Task: Retype, without alteration, each line from the line containing "Task: Click the Back navigation arrow" to the final line of the records.

START The data

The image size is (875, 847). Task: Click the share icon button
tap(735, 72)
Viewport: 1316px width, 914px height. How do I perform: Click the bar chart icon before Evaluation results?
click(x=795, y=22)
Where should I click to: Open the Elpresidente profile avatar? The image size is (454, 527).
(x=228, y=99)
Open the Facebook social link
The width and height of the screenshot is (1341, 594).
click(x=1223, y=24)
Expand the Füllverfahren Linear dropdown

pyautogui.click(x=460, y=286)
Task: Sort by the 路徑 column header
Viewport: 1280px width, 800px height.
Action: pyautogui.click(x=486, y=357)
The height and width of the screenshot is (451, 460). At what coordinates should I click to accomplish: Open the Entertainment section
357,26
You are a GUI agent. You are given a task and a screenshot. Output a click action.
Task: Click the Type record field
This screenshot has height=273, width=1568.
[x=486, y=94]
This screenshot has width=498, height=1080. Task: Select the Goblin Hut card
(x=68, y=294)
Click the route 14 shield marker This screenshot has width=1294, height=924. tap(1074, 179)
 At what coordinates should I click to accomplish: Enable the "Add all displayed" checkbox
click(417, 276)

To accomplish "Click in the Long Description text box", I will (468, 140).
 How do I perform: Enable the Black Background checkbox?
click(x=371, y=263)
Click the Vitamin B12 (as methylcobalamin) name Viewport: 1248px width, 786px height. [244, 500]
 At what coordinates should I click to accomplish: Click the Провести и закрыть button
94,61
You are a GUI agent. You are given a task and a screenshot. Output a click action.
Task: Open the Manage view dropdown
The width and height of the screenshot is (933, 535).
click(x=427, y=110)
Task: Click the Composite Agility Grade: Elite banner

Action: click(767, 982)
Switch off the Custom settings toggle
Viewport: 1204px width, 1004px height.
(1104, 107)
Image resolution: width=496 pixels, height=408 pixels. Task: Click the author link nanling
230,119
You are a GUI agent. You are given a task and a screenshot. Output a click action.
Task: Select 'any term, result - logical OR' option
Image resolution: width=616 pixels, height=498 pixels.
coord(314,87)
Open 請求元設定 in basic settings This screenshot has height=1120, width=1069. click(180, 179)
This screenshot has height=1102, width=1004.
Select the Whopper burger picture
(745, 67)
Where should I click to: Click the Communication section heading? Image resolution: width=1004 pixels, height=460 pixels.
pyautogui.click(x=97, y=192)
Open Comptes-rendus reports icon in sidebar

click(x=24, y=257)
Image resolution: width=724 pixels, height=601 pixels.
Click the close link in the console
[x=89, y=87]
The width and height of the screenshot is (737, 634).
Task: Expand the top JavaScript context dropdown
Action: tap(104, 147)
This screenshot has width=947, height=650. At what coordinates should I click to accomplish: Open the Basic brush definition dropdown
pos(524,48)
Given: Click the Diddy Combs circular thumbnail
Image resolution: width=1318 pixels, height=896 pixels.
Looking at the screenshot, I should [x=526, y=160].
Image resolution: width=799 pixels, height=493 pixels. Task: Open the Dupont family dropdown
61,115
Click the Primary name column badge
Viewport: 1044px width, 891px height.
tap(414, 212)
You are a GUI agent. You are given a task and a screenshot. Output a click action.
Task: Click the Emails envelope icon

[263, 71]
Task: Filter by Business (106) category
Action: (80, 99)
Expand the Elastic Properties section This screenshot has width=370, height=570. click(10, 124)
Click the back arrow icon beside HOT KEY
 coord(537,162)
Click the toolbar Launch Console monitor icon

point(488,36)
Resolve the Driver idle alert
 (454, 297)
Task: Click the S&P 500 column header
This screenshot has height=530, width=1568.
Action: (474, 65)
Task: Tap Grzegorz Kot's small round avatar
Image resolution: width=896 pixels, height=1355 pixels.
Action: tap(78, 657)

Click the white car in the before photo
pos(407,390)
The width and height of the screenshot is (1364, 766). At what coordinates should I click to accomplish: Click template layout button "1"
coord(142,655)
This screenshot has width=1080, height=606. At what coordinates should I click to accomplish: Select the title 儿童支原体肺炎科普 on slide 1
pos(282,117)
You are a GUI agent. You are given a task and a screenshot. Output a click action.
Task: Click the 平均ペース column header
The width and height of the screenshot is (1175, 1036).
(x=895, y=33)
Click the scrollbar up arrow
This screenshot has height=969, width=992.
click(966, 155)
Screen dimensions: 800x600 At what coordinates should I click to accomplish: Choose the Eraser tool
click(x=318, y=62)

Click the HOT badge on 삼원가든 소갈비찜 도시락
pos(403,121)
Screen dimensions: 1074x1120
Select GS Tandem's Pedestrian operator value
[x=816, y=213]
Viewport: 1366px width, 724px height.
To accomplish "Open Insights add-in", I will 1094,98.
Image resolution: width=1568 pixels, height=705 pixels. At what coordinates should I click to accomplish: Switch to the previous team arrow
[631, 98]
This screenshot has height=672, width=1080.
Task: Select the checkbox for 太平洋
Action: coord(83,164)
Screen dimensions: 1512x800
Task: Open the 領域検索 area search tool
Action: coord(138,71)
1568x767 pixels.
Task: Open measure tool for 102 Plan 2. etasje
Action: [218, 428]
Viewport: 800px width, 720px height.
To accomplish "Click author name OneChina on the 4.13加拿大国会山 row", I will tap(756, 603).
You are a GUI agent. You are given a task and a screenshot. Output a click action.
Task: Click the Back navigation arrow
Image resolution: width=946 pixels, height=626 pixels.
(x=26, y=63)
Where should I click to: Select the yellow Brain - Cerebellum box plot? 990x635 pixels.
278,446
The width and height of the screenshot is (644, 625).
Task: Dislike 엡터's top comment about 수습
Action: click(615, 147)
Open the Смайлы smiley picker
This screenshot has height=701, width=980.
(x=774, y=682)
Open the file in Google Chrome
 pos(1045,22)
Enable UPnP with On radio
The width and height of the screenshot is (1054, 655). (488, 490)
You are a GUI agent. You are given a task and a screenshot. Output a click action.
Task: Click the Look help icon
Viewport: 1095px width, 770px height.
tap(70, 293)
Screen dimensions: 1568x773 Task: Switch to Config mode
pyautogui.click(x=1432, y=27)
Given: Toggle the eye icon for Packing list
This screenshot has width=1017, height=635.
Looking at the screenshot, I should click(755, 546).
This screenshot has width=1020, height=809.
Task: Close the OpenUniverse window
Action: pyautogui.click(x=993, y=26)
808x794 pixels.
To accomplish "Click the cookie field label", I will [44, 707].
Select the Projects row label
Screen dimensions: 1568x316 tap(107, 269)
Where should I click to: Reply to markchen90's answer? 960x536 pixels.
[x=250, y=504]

END The data

Exercise solution:
Task: Click the Back navigation arrow
Image resolution: width=946 pixels, height=626 pixels.
(x=26, y=63)
Where should I click to: Select the yellow Brain - Cerebellum box plot? 990x635 pixels.
278,446
The width and height of the screenshot is (644, 625).
Task: Dislike 엡터's top comment about 수습
Action: click(615, 147)
Open the Смайлы smiley picker
This screenshot has height=701, width=980.
(x=774, y=682)
Open the file in Google Chrome
 pos(1045,22)
Enable UPnP with On radio
The width and height of the screenshot is (1054, 655). (488, 490)
You are a GUI agent. You are given a task and a screenshot. Output a click action.
Task: Click the Look help icon
Viewport: 1095px width, 770px height.
tap(70, 293)
Screen dimensions: 1568x773 Task: Switch to Config mode
pyautogui.click(x=1432, y=27)
Given: Toggle the eye icon for Packing list
This screenshot has width=1017, height=635.
Looking at the screenshot, I should click(755, 546).
This screenshot has width=1020, height=809.
Task: Close the OpenUniverse window
Action: pyautogui.click(x=993, y=26)
808x794 pixels.
To accomplish "Click the cookie field label", I will [44, 707].
Select the Projects row label
Screen dimensions: 1568x316 tap(107, 269)
Where should I click to: Reply to markchen90's answer? 960x536 pixels.
[x=250, y=504]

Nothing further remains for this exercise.